En todo caso, la duración es mesurada. Y antes de que empiece a resultar molesta tanta belleza la función concluye. No por esta película sino por toda su carrera se había anunciado un premio Donostia a Miyazaki. Y se ha tratado de una entrega virtual porque el señor tiene 81 años y parece que no se encuentra en condiciones —o con muchas ganas— de viajar. Y me surge un punto de indignación. Oigan, los Donostia hay que sudarlos.
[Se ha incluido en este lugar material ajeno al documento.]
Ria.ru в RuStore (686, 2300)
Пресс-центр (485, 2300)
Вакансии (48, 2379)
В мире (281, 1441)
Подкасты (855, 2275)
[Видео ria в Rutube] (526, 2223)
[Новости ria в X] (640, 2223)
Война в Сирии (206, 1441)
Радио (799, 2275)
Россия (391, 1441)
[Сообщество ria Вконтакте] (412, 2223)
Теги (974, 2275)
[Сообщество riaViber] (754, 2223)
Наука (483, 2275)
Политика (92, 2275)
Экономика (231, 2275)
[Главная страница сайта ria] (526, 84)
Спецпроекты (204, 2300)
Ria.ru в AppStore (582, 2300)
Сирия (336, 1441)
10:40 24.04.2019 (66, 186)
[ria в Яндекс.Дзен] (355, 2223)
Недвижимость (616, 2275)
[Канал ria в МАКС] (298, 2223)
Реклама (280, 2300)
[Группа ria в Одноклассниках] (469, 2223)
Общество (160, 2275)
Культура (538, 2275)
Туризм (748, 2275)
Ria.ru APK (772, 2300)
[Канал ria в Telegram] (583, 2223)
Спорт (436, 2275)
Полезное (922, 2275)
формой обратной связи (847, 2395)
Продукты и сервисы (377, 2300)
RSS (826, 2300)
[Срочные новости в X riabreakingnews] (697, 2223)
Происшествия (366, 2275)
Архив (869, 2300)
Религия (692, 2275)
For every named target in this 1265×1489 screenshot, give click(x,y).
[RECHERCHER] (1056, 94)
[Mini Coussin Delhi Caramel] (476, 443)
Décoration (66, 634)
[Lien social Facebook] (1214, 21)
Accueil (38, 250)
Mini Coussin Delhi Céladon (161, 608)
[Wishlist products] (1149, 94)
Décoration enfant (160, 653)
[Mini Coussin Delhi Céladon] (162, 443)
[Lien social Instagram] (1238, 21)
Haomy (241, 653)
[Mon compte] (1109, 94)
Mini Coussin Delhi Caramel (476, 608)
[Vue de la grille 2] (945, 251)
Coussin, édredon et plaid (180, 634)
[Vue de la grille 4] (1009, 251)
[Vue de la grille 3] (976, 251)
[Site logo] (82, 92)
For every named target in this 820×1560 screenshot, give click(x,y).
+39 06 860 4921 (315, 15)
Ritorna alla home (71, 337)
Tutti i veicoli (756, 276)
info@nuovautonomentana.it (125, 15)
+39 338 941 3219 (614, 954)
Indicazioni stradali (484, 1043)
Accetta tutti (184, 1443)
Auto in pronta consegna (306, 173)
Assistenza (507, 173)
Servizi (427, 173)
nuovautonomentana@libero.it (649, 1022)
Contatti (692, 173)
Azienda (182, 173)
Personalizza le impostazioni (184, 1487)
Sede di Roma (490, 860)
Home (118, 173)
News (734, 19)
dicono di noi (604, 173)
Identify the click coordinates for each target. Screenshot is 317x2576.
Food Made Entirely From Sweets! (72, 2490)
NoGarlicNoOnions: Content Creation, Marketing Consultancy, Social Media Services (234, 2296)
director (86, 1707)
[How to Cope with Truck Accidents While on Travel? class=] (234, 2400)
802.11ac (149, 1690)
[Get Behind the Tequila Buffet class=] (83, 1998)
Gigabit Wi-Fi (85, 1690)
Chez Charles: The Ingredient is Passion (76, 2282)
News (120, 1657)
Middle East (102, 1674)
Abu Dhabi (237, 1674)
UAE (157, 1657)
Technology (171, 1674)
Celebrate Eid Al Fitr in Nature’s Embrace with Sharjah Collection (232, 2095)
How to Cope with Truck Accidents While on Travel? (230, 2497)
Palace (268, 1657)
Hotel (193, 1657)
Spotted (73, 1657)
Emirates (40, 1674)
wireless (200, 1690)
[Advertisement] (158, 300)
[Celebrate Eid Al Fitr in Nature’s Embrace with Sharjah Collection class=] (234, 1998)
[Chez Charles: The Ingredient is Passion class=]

Miyazaki, agradeciendo su premio Donostia por videoconferencia.
Miyazaki, agradeciendo su premio Donostia por videoconferencia. Juan Herrero | Efe

Todos guardamos recuerdo imborrable de aquel advenimiento o viacrucis laico de Bette Davis, que llegó para recoger su premio con un año más que Miyazaki —pero con un mal que le aseguraba los días contados— y de cómo se manejó en su silla de ruedas dominando una sala de prensa atestada y tirando de ironía y de savoir faire. Ya es sabido que, en ese septiembre de 1989, Bette Davis empeoró fatalmente durante su estancia en San Sebastián. La historia oficial cuenta que murió a los seis días, cerca de París, en el Hospital Americano de Neuilly sur-Seine. Alguna leyenda se atreve a apuntar que llegó a fallecer en La Concha. Y que un coche tintado trasladó sus restos a la Ciudad de la Luz.

Hoy ya nada es como antes. No hay una meritocracia de la muerte en escena. A un japonés que dibuja primorosamente le conceden el mayor honor del festival. Y lo vemos por cámara web, agradeciendo desde su casa, mientras sigue imaginando pantallas con un animalario tan pinturero como el de El chico y la garza.